Una pareja de lo más inesperada. En Konoha, que era un pueblo pequeño, las noticias volaban y el noviazgo entre la discípula de Tsunade y el genio del Clan de los del Byakugan enseguida corrió como la pólvora entre los vecinos.

Los que realmente les conocían se sorprendieron de que su relación, en principio amistosa, se hubiera transformado en algo más profundo.
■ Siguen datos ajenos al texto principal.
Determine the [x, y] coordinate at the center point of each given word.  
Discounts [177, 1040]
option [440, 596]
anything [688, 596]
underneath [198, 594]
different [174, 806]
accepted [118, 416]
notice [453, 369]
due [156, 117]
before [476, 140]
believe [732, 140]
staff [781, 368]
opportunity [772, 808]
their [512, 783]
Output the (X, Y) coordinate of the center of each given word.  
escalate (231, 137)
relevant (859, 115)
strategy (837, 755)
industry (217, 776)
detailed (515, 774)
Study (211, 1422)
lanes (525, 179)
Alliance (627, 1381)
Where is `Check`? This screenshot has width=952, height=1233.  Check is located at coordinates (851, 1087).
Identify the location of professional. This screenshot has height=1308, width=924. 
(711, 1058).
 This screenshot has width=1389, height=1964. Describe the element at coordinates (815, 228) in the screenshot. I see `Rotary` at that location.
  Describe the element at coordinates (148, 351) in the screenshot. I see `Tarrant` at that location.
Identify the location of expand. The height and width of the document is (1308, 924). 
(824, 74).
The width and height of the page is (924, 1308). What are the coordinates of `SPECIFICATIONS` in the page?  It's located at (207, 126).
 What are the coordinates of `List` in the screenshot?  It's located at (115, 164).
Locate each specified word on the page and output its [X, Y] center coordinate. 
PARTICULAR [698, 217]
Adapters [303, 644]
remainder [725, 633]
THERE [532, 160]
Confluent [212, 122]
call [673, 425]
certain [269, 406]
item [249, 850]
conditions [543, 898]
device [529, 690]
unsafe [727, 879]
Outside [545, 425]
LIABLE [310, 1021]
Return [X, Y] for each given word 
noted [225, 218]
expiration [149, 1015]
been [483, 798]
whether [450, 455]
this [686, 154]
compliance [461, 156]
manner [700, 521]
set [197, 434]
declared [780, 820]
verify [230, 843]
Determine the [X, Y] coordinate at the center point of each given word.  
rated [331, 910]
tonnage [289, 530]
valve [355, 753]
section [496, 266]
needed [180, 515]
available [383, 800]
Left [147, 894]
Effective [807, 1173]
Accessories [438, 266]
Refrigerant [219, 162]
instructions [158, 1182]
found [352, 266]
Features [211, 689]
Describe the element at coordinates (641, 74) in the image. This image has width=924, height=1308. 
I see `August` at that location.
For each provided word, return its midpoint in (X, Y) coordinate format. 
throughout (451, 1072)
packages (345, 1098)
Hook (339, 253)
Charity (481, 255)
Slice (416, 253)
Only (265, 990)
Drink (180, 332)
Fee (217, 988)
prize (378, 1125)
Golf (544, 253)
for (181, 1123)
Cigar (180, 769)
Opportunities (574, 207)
Aún así, su historia fue bien acogida en la Villa, en especial por los Consejeros, ya que Sakura Haruno, la única mujer que realmente hubiera podido albergar en su vientre a la nueva generación de peligrosos Uchihas sin importarle que la semilla estuviera podrida, había cambiado sus preferencias y se decantaba por otro Clan, mucho más rígido y honorable que el de los del Sharingan y por tanto –y al entender erróneo de los políticos que rodeaban a los Feudales de las Cinco Naciones-, más manejable.

Si bien, sus amigos y en especial, Ino Yamanaka, miraban con escepticismo esa relación que para ellos, era a todas luces inverosímil. En realidad a Sakura le importaba bien poco lo que pensaran de ella, aunque no entendía la actitud de Ino, ya que la Haruno sabía positivamente que su amiga hubiera dado un brazo por meterse en la cama con el Uchiha.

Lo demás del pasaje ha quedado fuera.